Pelanggaran ketiga: Tidak adanya niat pemerintah RI untuk melindungi BMI/keluarganya dan menyerahkan sepenuhnya penempatan dan perlindungan BMI keluar negeri kepada swasta antara lain PJTKI/agensi luar negeri/calo (UUPPTKILN No. 39) sehingga menjadikan BMI tidak berdaya dan mutlak di dalam kontrol para mafia ini.
Melalui sistem perlindungan via PJTKI/Agensi, Pemerintah beranggarapan telah memberikan perlindungan berlapis terbaik kepada BMI. Pemikiran semacam ini (melindungi via PJTKI/Agensi) lahir karena orientasi pemerintah yang memperlakukan BMI sebagai barang dagangan yang semata-mata sumber penghasil devisa/pendapatan bagi negara. Tapi di tataran kenyataan justru sebaliknya, berbagai kasus yang menimpa BMI justru didalangi PJTKI/agensi/calo.

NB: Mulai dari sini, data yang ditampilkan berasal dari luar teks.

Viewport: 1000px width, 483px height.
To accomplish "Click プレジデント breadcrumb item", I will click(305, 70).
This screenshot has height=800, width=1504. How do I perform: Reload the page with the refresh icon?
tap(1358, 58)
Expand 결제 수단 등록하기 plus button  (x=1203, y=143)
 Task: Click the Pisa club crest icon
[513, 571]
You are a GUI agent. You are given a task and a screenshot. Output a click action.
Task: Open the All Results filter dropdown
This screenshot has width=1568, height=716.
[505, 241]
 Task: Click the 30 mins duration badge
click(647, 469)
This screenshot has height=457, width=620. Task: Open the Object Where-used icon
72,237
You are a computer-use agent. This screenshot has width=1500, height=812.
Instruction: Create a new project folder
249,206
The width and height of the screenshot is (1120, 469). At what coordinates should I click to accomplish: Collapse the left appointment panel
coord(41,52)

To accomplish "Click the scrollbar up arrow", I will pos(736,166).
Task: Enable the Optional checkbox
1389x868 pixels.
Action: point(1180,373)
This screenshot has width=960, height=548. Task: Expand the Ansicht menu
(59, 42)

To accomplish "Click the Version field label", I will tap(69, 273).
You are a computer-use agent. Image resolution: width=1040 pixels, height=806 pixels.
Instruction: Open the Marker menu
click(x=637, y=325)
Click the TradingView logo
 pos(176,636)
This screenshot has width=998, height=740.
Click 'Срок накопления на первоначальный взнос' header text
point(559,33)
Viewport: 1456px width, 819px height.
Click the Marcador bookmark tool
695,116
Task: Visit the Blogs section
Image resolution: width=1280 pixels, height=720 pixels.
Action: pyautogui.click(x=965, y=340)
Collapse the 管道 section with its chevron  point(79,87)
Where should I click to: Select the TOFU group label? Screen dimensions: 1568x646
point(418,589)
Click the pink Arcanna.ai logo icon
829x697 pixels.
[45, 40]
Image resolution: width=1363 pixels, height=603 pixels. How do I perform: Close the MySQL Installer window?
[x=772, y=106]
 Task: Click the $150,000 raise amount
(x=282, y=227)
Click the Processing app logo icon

Bahkan ketika BMI melaporkan pemerasan kepada perwakilan pemerintah diluar negeri (KBRI/KJRI), para pejabatnya terang-terangan membela agensi dengan tidak melakukan apapun untuk menyelesaikan kasus pemerasan tersebut, kadang melalui mediasi dan seringnya secara terbuka menolak memberi bantuan kepada BMI. Akibatnya setiap BMI dibiarkan berjuang sendiri untuk mencari solusi atas persoalan-persoalan yang dihadapinya. Alhasil, banyak dari mereka menjadi illegal/overstay, lari ke Macau, menjadi pengungsi politik, menuntut ke pengadilan, bunuh diri, dsb. Kasus yang menimpa Sumiati dan Kikin hanyalah satu contoh imbas dari praktek pembiaran pemerintah RI terhadap BMI diluar negeri.
Pelanggaran pemerintah RI terhadap BMI di Hong Kong:
- Melalui UUPPTKILN No. 39, pemerintah RI memaksa BMI untuk masuk ke PJTKI/Agensi dan menyerahkan tanggung jawab memberi training kepada para calo ini sehingga pemerintah RI tidak perlu direpotkan dengan pembekalan BMI keluar negeri.
- Melegalisasikan biaya penempatan sebesar HK$21.000 melalui sistem potongan gaji selama 5-7 bulan. Uang tersebut kemudian dibagi-bagi antara pemerintah, PJTKI, Agensi, Bank dan pihak-pihak lainnya. Meski biaya penempatan sudah diturunkan menjadi HK$9.000 dan HK$15.000 tapi pemerintah RI tidak pernah menerapkan dengan alasan PJTKI dan Agensi tidak setuju keuntungan diturunkan.
- Melarang BMI untuk proses mandiri dan tetap diharuskan diproses melalui Agensi meski sudah diluar negeri. Akibatnya mayoritas BMI di HK menjadi korban biaya agen ilegal atau lebih dari 10% dari gaji 1 bulan sesuai ketetapan pemerintah HK. Umumnya membayar antara HK$1.500 – HK$15.000.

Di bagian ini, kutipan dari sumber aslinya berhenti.